Notre chroniqueur Frédéric Waseige revient sur le soap joué récemment au sommet du foot européen.

Le foot, ça doit sentir les frites, et puis les moules, les tapas, et puis la Guiness. Pas le homard, et puis le champ’. Ça peut. Mais pas seulement. On croyait avoir atteint le sommet de l’hypocrisie avec la Ligue des Champions, mais là, avec cette Super League, on dépasse le sommet. On quitte la terre avec le vide en-dessous de soi. Déjà cette Ligue des Champions couronnait parfois des « non-champions », donc l’UEFA ne doit surtout pas jouer les vierges effarouchées. Sinon, on lui rappellera volontiers, la volontairement discrète market pool. Une petite clause qui assure plus de revenus aux clubs issus des pays où les droits TV sont les plus élevés. Peu importe le parcours dans la compétition. Vive le sport… s’il est maîtrisé par l’industrie foot.

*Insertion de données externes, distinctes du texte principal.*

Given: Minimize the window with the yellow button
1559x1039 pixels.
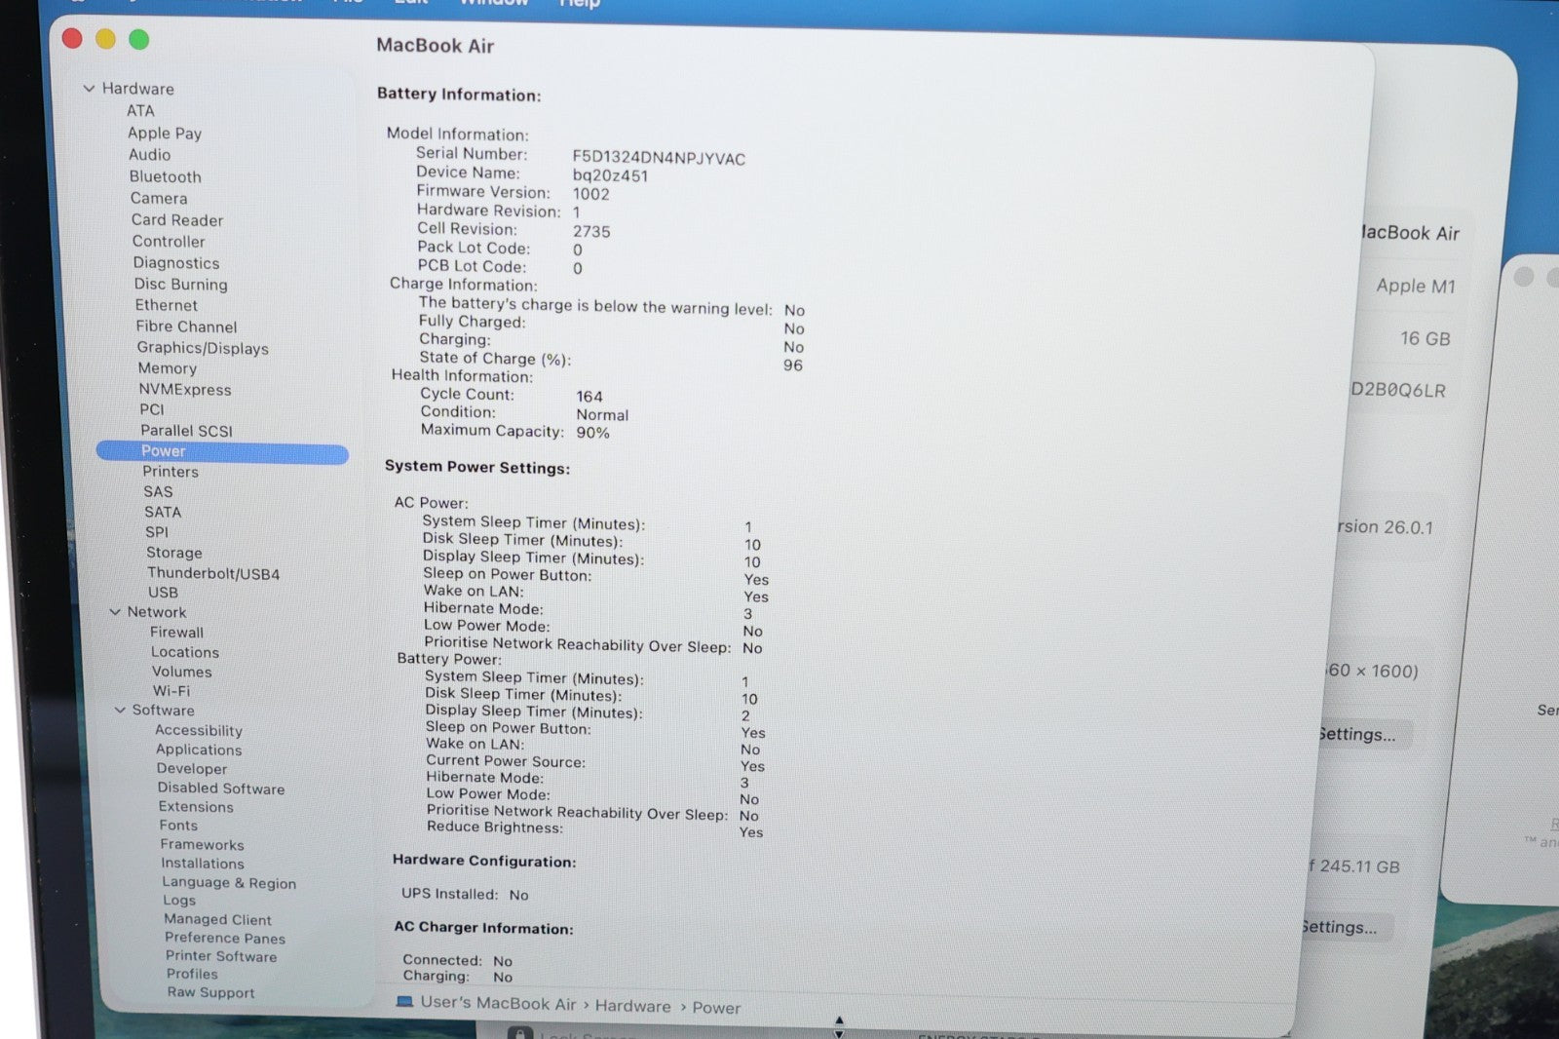Looking at the screenshot, I should tap(105, 39).
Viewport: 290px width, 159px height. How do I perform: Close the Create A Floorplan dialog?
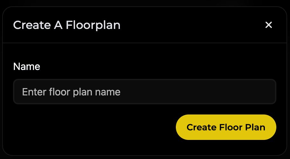pyautogui.click(x=269, y=25)
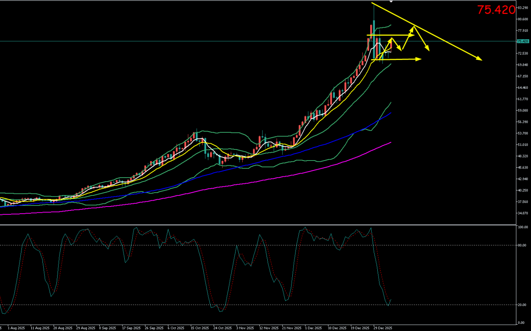This screenshot has width=531, height=331.
Task: Select the lower horizontal yellow arrow's tip
Action: pos(420,59)
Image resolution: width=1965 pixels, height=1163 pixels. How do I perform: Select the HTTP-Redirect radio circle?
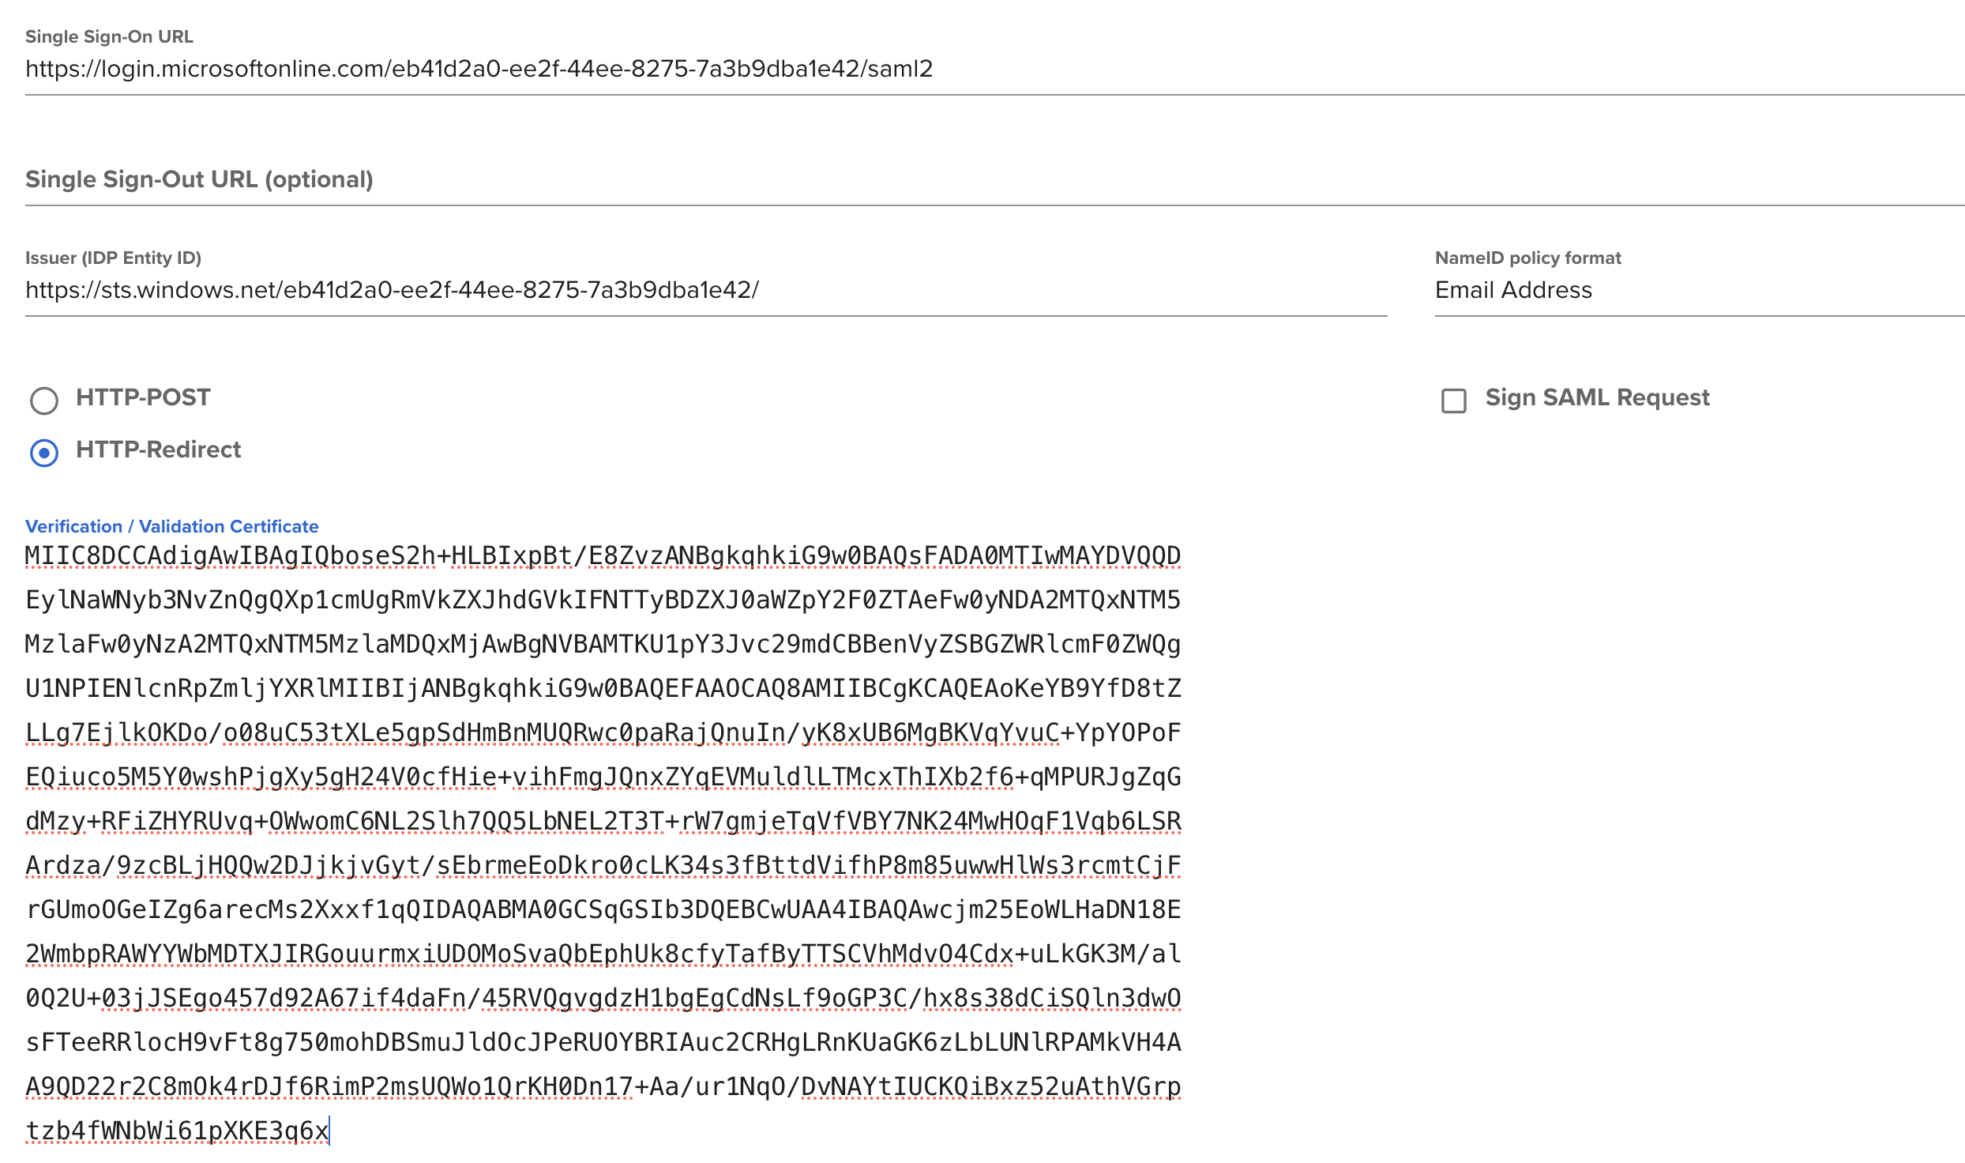(x=44, y=453)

Une industrie gangrenée depuis longtemps par les oligarques, milliardaires, fonds de pensions, et même États souverains, pour qui le foot n’est qu’une façon de soigner les finances et l’image.

Heureusement, beaucoup considèrent encore que c’est la différence de buts qui sacre les meilleurs. Pas la différence de budget.

Là, ils viennent de se planter sur toute le ligne. Heureusement, beaucoup considèrent encore que c’est la différence de buts qui sacre les meilleurs. Pas la différence de budget. Des budgets que ces renégats n’ont pas su maîtriser à force d’indécence. Le grand paradoxe est là: tous ces géants croulent sous les dettes. Abyssales. On avait déjà compris, à l’image du Barça, que les fondements même de l’existence de certains clubs pouvaient être bafoués, insultés et trahis. Le Barça appartient aux socios! Tu parles…

Les membres fondateurs de ce prestigieux club se doutaient peu que 107 ans plus tard, leurs « gouvernants » allaient trahir la fierté catalane en « offrant » leurs bustes fiers à l’Unicef. La soi-disant bonne cause ne servait, en fait, qu’à préparer le passage à l’inéluctable. Cinq ans plus tard, l’inéluctable devient détestable. C’est la Qatar Fondation qui vient gratter les pectos des joueurs. Un poil à gratter en forme de vaseline. Là aussi, une fondation pour mieux préparer l’arrivée de l’aviation. Qatar Airways. Les socios rouspètent. Pas longtemps. Le temps qu’on leur explique que sans cet argent, on ne saura plus payer Messi. La vertu s’efface sous l’accoutumance au goût de la victoire. Suivra Rakuten, marque japonaise. Ouf, l’insulte faite par le petit État du Golfe, qui respecte autant les droits de l’Homme que le fair-play financier, va salir ailleurs. Cela dit, quitte à prendre un autre, autant en prendre un qui ouvre au marché asiatique. Et on ressort la vaseline en imprimant « Unicef » sur le dos du maillot.

Ce fameux dos du maillot qui, parenthèse, a été pour moi le déclencheur de la descente de plus en plus abrupte du foot collectif vers un sport « individuel ». Depuis que le nom des joueurs y est floqué, notre sport a changé. D’ailleurs, autre parenthèse, trop souvent les joueurs se bouchent le nez à l’approche de l’odeur de l’argent. Pas question de les condamner, juste question de le signaler. Pas question de stigmatiser le Barça non plus. Juste question de prendre un exemple. Surtout que la Coupe du monde au Qatar doit beaucoup aux dirigeants blaugranas. En quelque sorte, les jockeys d’un cheval de Troie arrivé sur les sabots, avant d’enclencher le grand galop.

Les autres patrons ne valent pas mieux. Combien de propriétaires des douze fondateurs de cette funeste Super League sont issus de continents où le foot transpire l’amour, la tradition et le jeu avant tout? Très peu. Les supporters leur ont rappelé les bonnes manières. Une fois de plus, la vérité est venue « d’en bas », comme ils disent. Sauf qu’en bas, ce sont les fondations. La merveilleuse conclusion de cette tentative de hold-up, c’est que le peuple est descendu dans les rues pour sauver la dignité de tous. Un bel exemple à suivre pour nous réapproprier notre quotidien. De supporters à citoyens, il n’y a qu’un pas que nous devons tous franchir pour redonner à la vie un goût de victoire.